Je n'ai pas aimé l'idée que le fait que le royaume soit bien gouverné passe au-dessus de tout. C'est une idée impitoyable. Pourtant, elle est compréhensible. La personne qui gouverne se doit à son royaume, elle doit oeuvrer pour le bien commun. Seulement, s'il est logique que Kettricken s'y conforme, il est plus difficile d'accepter que Fitz soit obligé de faire preuve du même zèle. En effet, Kettricken est née pour cela, alors que cette charge a été imposée à Fitz. Certes, Kettricken n'est pas implacable et froide, elle comprend le jeune homme, puisqu'elle aspire à la même chose. En outre, quelqu'un d'objectif dira que le bien commun doit prévaloir... Donc même si l'idée m'a déplu, elle est abordée avec sensibilité et à propos par la romancière.

Comme dans les autres tomes, on rencontre des ménestrels. Depuis le tome 4 en français (en réalité, le début du tome 3), je réalise l'importance de ceux-ci. L'une d'eux (Astérie) est sur le devant de la scène. À l'instar de Fitz, je ne l'aime pas trop, mais sa présence et le fait qu'elle explique l'importance des chansons mettent en lumière quelque chose que je n'avais pas su discerner avant.

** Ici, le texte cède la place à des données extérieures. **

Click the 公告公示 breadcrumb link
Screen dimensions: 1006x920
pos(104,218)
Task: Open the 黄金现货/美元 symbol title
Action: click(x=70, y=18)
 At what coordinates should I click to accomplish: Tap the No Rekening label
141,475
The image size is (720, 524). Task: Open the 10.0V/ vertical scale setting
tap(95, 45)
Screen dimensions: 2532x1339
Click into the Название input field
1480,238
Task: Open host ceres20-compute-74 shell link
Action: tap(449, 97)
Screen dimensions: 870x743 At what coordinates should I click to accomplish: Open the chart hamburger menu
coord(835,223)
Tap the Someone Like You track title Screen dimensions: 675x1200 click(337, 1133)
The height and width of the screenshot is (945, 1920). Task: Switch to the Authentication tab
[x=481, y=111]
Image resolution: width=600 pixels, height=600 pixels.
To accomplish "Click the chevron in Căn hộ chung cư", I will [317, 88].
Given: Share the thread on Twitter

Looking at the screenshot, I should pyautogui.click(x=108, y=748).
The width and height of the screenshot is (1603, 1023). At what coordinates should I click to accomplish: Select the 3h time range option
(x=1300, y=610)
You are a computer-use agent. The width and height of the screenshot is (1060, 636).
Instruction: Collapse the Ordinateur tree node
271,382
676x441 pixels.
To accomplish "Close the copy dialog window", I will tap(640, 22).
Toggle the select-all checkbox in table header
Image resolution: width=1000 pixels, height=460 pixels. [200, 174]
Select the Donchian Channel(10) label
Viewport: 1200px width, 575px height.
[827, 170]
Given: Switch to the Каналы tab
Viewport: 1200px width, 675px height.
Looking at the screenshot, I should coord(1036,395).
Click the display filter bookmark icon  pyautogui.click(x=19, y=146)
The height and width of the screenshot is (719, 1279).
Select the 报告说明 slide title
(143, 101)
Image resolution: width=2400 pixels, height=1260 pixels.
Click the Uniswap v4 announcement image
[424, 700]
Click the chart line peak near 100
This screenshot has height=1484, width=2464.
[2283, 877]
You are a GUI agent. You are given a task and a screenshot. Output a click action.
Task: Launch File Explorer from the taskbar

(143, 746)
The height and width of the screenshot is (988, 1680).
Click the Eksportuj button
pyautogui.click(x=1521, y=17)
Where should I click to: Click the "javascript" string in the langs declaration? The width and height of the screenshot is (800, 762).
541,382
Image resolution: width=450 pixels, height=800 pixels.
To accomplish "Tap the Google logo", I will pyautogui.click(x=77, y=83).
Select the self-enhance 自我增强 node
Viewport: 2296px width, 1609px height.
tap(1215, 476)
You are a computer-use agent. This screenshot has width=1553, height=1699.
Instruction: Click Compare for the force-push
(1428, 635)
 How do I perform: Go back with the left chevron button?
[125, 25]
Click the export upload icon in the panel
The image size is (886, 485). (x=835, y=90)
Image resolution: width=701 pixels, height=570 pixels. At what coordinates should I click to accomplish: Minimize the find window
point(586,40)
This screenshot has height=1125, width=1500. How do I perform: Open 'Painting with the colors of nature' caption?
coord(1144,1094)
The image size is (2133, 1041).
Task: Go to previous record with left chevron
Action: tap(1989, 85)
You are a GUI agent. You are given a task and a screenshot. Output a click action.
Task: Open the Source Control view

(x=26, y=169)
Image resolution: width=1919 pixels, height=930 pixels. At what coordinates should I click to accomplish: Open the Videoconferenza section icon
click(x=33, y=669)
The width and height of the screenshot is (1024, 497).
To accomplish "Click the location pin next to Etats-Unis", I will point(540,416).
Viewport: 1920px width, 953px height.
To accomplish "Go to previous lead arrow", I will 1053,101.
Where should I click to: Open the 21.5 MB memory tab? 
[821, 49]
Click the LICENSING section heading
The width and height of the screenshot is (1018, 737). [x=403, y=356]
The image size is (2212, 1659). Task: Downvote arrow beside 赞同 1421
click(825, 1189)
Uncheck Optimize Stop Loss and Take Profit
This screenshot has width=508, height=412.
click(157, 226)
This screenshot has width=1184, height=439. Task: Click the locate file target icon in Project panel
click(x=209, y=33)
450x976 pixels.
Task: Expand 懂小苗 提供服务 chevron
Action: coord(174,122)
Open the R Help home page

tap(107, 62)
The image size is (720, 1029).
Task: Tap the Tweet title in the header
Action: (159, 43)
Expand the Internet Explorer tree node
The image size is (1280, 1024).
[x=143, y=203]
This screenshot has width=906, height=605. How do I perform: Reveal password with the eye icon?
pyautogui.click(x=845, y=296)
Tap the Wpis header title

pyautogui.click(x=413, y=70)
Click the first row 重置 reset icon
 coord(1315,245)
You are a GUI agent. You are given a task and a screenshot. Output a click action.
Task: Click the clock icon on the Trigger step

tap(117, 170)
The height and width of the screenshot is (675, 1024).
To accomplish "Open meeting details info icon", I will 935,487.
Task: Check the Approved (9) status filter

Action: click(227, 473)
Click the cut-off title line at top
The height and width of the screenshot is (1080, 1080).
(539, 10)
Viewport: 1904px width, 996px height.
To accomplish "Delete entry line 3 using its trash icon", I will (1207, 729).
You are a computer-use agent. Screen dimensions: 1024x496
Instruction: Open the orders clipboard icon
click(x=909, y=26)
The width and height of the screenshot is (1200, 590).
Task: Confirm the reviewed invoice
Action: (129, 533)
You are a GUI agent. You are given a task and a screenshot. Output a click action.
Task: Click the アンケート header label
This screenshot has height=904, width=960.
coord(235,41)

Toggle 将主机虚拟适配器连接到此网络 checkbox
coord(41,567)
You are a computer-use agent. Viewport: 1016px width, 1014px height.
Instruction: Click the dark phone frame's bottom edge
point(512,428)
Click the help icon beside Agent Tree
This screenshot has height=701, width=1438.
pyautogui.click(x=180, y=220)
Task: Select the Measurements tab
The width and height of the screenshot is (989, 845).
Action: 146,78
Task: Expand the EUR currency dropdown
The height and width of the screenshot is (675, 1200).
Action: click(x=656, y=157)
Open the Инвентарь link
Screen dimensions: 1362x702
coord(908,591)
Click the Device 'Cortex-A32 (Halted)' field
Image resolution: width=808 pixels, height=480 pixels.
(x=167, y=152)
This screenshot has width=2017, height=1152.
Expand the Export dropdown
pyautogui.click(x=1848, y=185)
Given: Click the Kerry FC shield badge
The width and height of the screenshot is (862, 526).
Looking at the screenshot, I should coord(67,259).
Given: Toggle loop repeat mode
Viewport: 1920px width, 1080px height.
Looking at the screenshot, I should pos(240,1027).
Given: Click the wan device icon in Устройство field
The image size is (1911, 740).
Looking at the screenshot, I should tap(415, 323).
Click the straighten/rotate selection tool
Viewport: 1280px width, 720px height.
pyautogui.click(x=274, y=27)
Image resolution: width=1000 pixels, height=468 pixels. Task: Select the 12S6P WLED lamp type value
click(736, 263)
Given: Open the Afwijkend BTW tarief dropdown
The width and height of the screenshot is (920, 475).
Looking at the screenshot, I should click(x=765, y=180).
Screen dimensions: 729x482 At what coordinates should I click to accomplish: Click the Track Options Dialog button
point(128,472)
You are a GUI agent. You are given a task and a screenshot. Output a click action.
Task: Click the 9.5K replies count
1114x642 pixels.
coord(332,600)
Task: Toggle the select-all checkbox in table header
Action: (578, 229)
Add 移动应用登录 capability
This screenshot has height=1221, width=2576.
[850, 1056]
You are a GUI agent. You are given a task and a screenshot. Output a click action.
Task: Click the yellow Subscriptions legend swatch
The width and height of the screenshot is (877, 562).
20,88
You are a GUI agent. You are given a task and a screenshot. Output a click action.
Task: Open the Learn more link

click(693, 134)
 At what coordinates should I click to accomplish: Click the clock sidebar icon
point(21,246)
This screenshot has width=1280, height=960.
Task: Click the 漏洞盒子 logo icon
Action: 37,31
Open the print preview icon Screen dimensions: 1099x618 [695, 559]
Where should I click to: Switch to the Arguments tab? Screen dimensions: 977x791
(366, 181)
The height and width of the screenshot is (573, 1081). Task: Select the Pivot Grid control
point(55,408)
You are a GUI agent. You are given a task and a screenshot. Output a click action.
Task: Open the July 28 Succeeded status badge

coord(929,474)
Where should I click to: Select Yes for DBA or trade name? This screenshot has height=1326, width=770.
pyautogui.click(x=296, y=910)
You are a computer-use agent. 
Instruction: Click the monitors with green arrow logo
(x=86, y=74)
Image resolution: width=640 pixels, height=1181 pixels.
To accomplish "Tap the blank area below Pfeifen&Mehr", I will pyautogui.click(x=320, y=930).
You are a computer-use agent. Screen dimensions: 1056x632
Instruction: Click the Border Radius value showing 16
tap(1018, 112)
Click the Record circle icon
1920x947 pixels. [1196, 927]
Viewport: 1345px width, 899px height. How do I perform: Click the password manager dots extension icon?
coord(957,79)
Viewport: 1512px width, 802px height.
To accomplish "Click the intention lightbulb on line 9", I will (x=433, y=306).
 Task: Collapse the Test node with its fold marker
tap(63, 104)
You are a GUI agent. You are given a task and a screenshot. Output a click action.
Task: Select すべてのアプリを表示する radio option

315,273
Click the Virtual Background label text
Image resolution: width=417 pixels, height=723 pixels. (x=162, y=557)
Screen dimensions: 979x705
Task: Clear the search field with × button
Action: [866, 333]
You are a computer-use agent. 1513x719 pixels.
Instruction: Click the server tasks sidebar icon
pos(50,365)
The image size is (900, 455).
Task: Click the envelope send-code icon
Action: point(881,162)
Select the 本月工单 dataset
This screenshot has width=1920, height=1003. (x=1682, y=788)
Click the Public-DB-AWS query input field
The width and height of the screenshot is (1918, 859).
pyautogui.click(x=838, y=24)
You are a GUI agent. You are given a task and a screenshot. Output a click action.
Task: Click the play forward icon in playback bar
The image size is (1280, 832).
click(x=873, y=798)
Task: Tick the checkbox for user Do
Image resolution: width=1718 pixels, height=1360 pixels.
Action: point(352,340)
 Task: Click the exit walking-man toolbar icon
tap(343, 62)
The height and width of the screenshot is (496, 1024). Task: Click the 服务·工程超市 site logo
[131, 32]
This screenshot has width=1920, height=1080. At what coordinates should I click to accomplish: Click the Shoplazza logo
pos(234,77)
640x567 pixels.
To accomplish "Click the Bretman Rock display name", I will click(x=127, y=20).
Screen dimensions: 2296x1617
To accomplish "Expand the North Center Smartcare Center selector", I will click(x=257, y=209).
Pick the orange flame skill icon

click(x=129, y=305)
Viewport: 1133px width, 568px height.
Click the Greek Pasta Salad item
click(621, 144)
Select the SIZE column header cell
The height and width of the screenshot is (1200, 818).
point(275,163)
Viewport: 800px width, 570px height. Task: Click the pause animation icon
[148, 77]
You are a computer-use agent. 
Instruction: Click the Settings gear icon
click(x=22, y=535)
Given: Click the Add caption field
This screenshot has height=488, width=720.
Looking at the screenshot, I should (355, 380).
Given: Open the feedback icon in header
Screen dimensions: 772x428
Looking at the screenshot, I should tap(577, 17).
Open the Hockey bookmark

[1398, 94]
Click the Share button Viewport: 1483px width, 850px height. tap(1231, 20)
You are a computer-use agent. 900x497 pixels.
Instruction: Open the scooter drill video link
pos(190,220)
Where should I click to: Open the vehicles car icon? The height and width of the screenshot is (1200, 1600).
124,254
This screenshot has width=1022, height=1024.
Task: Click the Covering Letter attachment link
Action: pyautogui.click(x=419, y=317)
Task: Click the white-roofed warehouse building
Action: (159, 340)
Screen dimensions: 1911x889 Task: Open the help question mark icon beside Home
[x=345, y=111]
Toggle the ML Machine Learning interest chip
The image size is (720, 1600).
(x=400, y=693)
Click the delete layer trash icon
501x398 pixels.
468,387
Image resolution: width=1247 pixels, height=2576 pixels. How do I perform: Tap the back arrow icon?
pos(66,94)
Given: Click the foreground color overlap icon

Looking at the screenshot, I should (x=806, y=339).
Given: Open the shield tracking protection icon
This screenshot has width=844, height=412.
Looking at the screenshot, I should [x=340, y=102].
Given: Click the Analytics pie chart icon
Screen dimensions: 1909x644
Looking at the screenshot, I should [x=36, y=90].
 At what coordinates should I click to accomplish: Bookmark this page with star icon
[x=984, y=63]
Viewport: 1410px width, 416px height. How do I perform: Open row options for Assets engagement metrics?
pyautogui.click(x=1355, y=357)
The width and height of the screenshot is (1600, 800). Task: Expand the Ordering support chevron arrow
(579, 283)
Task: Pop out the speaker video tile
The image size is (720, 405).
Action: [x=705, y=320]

J'ai déjà dit qu'à mon avis, les textes et les événements écrits par Robin Hobb étaient très travaillés. J'en ai trouvé une illustration dans cette partie de l'histoire. Il y est fait allusion à une comptine («Six sages s'en sont venus à Jhaampe»). Or, dans un tome précédent (alors que Fitz et le fou sont encore à la cour du roi Subtil), le fou demande à Fitz de la chanter. Je pense que ce n'est pas anodin. Il doit y avoir beaucoup d'autres choses qui se répondent d'un tome aux autres. C'est un des éléments qui font la richesse de ces romans, les rendant vraisemblables.

Dans cette partie, une femme, découverte dans la partie précédente, prend de l'importance. Elle est mystérieuse, et semble en savoir beaucoup sur Fitz, sur le royaume, la magie... J'espère que quand l'auteur lèvera le voile sur elle, cela sera à la hauteur de l'attente...

Astérie émet une théorie concernant le fou. Fitz la trouve saugrenue (Ou bien le fint-il?). Elle est un peu déroutante, mais je ne serais pas étonnée qu'elle soit vraie, ce qui me donnerait envie de tout relire pour relever les indices. ;-)

Service presse des éditions Audible Studios, dont vous trouverez le catalogue sur le site Audible.
La version audio que j'ai entendue a été enregistrée par Sylvain Agaësse.

Dans cette partie, on retrouve le fou. Le comédien a fait en sorte de jongler entre la voix gouailleuse qu'il lui faisait et une voix plus neutre, comme l'exigeaient les circonstances.

Pour information, la structure du livre n'a pas pu être respectée. Elle est à peu près comme celle du tome 4.